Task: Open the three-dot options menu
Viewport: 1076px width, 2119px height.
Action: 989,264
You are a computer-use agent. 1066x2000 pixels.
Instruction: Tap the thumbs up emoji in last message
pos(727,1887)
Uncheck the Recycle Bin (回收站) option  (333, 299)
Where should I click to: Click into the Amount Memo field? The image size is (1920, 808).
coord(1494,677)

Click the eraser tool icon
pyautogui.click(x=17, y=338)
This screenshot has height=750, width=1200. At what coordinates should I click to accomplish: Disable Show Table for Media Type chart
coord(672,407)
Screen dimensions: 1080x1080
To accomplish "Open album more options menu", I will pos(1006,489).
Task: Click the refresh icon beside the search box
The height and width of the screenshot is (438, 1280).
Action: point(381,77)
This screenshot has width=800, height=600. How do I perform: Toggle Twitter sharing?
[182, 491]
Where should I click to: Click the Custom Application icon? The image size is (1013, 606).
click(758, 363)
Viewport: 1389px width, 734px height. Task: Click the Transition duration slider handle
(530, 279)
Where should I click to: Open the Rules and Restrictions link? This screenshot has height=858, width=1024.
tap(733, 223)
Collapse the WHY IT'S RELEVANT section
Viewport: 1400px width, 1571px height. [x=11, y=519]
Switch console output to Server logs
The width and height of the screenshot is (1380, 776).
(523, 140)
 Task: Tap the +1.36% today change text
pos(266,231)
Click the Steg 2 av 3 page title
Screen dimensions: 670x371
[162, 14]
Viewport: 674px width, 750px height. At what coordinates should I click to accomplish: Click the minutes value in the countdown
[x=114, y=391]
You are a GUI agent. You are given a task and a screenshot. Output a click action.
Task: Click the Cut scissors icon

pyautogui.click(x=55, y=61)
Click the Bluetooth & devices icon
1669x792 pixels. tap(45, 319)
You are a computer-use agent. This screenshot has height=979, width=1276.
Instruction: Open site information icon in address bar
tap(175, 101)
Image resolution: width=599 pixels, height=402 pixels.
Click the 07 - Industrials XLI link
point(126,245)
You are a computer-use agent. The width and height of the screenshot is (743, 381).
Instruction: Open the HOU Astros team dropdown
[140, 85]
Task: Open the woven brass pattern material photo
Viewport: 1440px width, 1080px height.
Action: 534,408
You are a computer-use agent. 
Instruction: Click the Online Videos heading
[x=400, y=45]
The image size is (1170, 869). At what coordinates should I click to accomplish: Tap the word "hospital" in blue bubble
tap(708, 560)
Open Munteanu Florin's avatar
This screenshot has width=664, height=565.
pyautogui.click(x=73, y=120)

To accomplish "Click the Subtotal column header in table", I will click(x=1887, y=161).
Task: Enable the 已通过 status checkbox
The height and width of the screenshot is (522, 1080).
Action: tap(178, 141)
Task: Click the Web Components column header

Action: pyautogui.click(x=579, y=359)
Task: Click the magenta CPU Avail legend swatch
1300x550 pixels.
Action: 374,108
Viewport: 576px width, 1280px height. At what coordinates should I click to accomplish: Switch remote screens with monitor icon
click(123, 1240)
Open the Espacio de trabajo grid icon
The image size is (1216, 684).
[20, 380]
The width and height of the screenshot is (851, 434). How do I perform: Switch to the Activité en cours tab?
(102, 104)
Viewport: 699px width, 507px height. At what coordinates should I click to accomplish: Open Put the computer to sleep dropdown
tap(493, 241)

■ ■ ■ ■ ■

What you should do
Word for word, restate all of the data shown above.

Response to the exercise
Task: Open the three-dot options menu
Viewport: 1076px width, 2119px height.
Action: 989,264
You are a computer-use agent. 1066x2000 pixels.
Instruction: Tap the thumbs up emoji in last message
pos(727,1887)
Uncheck the Recycle Bin (回收站) option  (333, 299)
Where should I click to: Click into the Amount Memo field? The image size is (1920, 808).
coord(1494,677)

Click the eraser tool icon
pyautogui.click(x=17, y=338)
This screenshot has height=750, width=1200. At what coordinates should I click to accomplish: Disable Show Table for Media Type chart
coord(672,407)
Screen dimensions: 1080x1080
To accomplish "Open album more options menu", I will pos(1006,489).
Task: Click the refresh icon beside the search box
The height and width of the screenshot is (438, 1280).
Action: point(381,77)
This screenshot has width=800, height=600. How do I perform: Toggle Twitter sharing?
[182, 491]
Where should I click to: Click the Custom Application icon? The image size is (1013, 606).
click(758, 363)
Viewport: 1389px width, 734px height. Task: Click the Transition duration slider handle
(530, 279)
Where should I click to: Open the Rules and Restrictions link? This screenshot has height=858, width=1024.
tap(733, 223)
Collapse the WHY IT'S RELEVANT section
Viewport: 1400px width, 1571px height. [x=11, y=519]
Switch console output to Server logs
The width and height of the screenshot is (1380, 776).
(523, 140)
 Task: Tap the +1.36% today change text
pos(266,231)
Click the Steg 2 av 3 page title
Screen dimensions: 670x371
[162, 14]
Viewport: 674px width, 750px height. At what coordinates should I click to accomplish: Click the minutes value in the countdown
[x=114, y=391]
You are a GUI agent. You are given a task and a screenshot. Output a click action.
Task: Click the Cut scissors icon

pyautogui.click(x=55, y=61)
Click the Bluetooth & devices icon
1669x792 pixels. tap(45, 319)
You are a computer-use agent. This screenshot has height=979, width=1276.
Instruction: Open site information icon in address bar
tap(175, 101)
Image resolution: width=599 pixels, height=402 pixels.
Click the 07 - Industrials XLI link
point(126,245)
You are a computer-use agent. The width and height of the screenshot is (743, 381).
Instruction: Open the HOU Astros team dropdown
[140, 85]
Task: Open the woven brass pattern material photo
Viewport: 1440px width, 1080px height.
Action: 534,408
You are a computer-use agent. 
Instruction: Click the Online Videos heading
[x=400, y=45]
The image size is (1170, 869). At what coordinates should I click to accomplish: Tap the word "hospital" in blue bubble
tap(708, 560)
Open Munteanu Florin's avatar
This screenshot has width=664, height=565.
pyautogui.click(x=73, y=120)

To accomplish "Click the Subtotal column header in table", I will click(x=1887, y=161).
Task: Enable the 已通过 status checkbox
The height and width of the screenshot is (522, 1080).
Action: tap(178, 141)
Task: Click the Web Components column header

Action: pyautogui.click(x=579, y=359)
Task: Click the magenta CPU Avail legend swatch
1300x550 pixels.
Action: 374,108
Viewport: 576px width, 1280px height. At what coordinates should I click to accomplish: Switch remote screens with monitor icon
click(123, 1240)
Open the Espacio de trabajo grid icon
The image size is (1216, 684).
[20, 380]
The width and height of the screenshot is (851, 434). How do I perform: Switch to the Activité en cours tab?
(102, 104)
Viewport: 699px width, 507px height. At what coordinates should I click to accomplish: Open Put the computer to sleep dropdown
tap(493, 241)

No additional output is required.